I'm so tired all of the time. I fall asleep almost too instantly and go to bed too early these days. It's so wierd, I don't even know how I end up falling asleep like I do. I think something's wrong. I shouldn't be able to do that. I know it's not sleep deprivation, because hell, like I said, I go to bed way too early and don't wake up till morning...

Mom put lunch money on my card. I was kind of pissed at myself. I didn't mean to make her spend extra money on me just because of a journal entry. I took the money, and am using it as lunch money, but I still feel guilty.

I wonder how she is doing. I know she gets tired alot too...and that she worries about coming home and stuff. I hope she knows I love her alot, and that she'll always be doing things right in my eyes. I miss her alot, and I know everybody else does too. Once she's back, I think...I hope everything will be better for everyone.

I'm so effing tired. I woke up from sleeping at ten, and I forced myself to get up and do something. It's unnatural. Anyway, it's about ten twelve right now, and I think that's sufficient. I'm going back to bed.

I hope you all had fun doing what you did tonight, and I hope that if you're in pain, it'll be better, and if you're not in pain, then I hope you don't have to feel any for as long as humanly possible.

Loving you all,
J.H.

====

▶ [PROBLEMS TO WORK ON]
1. In the journal entry, what did Mom put on the writer's card?
2. Reproduce the journal entry word for word, starting with "I wonder how" and going on through "back to bed.".
The material after this plays no role in what is asked here.

▶ [PROVIDED DATA]
====

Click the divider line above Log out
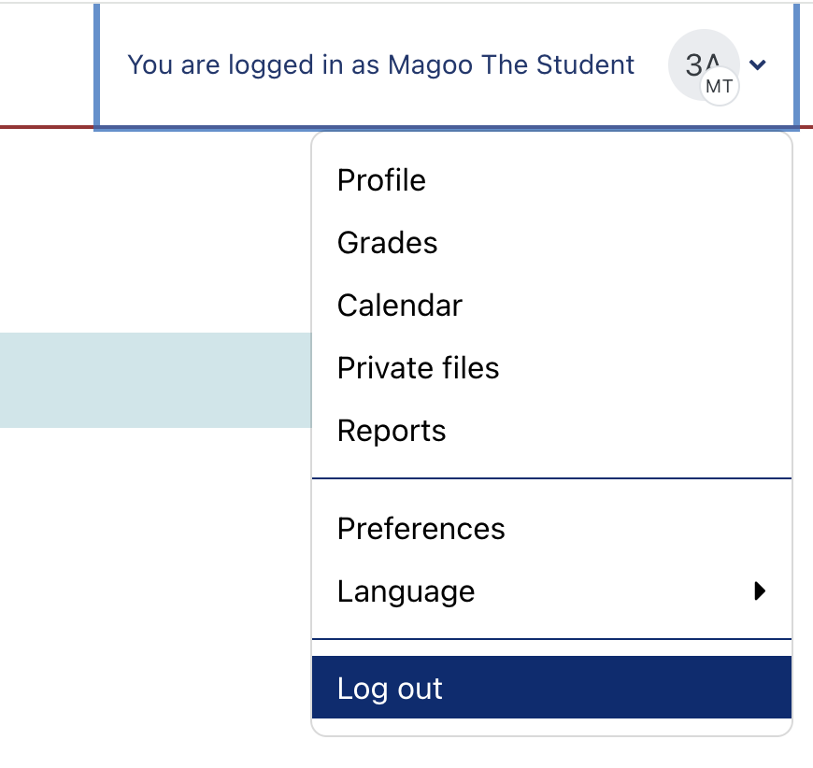The width and height of the screenshot is (813, 768). click(551, 639)
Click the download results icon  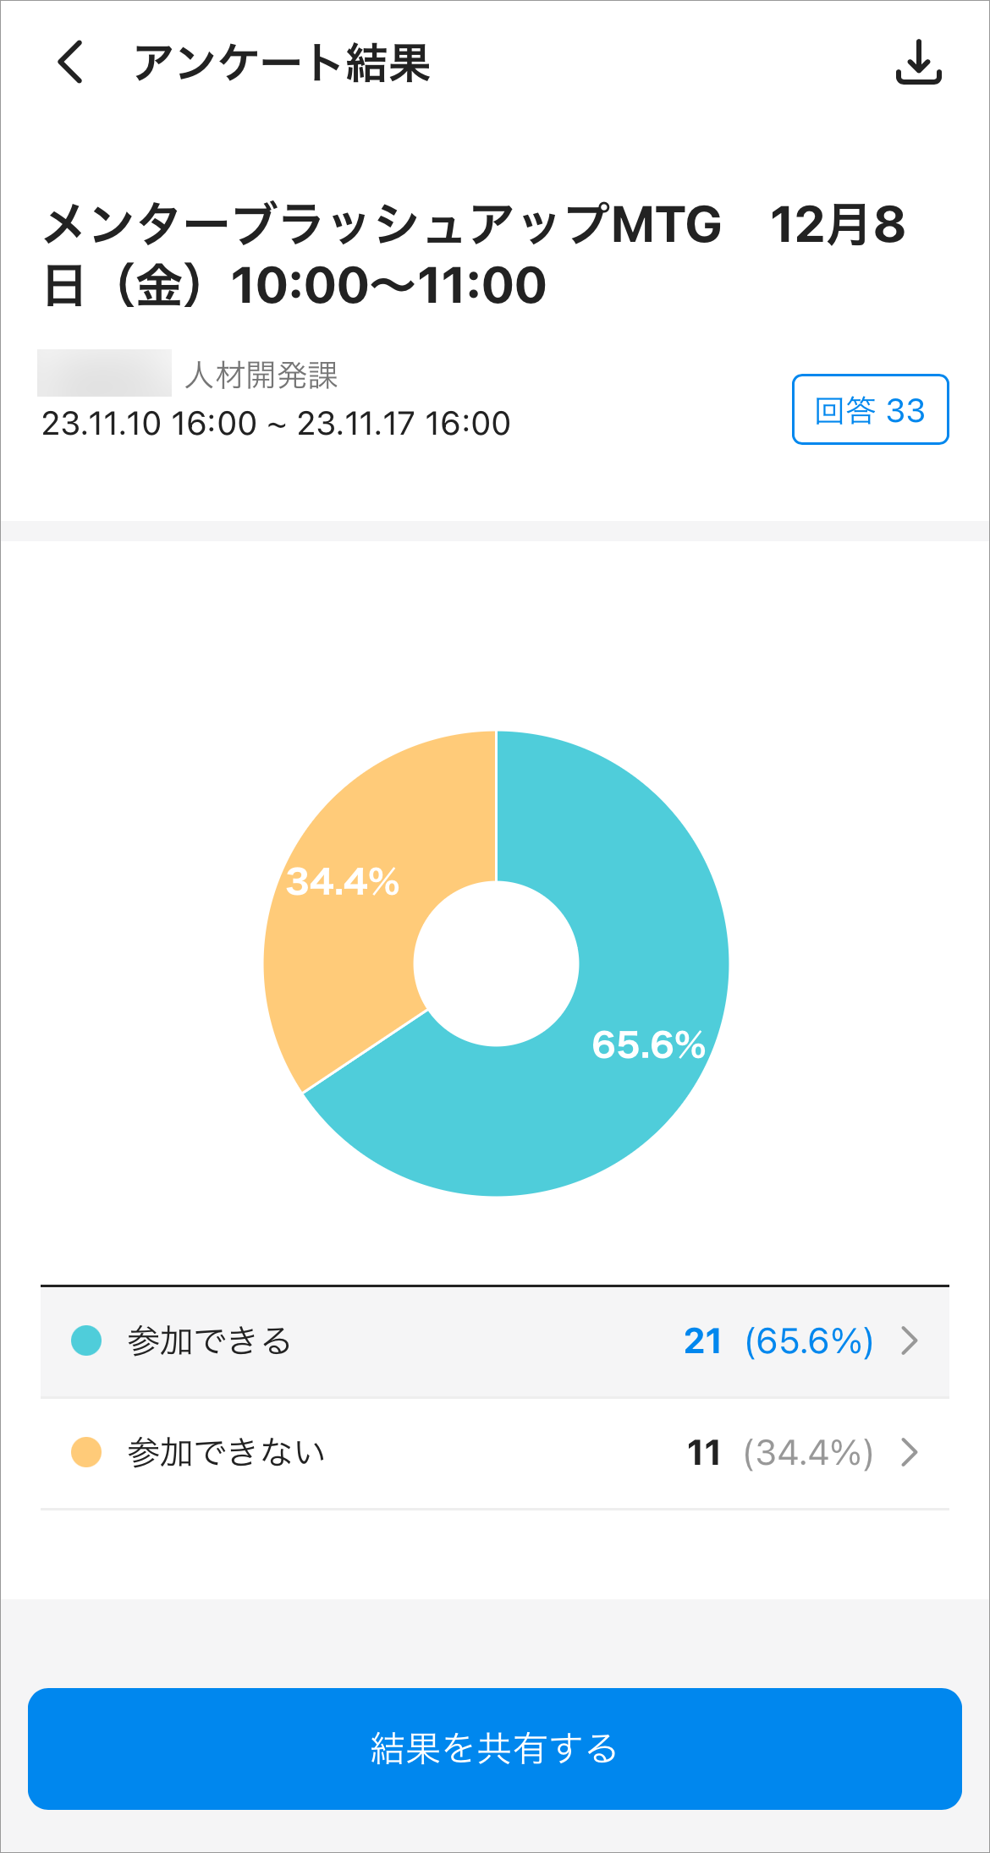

====

▶ [TASK-BY-TASK ANSWERS]
1. Lunch money.

2.
I wonder how she is doing. I know she gets tired alot too...and that she worries about coming home and stuff. I hope she knows I love her alot, and that she'll always be doing things right in my eyes. I miss her alot, and I know everybody else does too. Once she's back, I think...I hope everything will be better for everyone.

I'm so effing tired. I woke up from sleeping at ten, and I forced myself to get up and do something. It's unnatural. Anyway, it's about ten twelve right now, and I think that's sufficient. I'm going back to bed.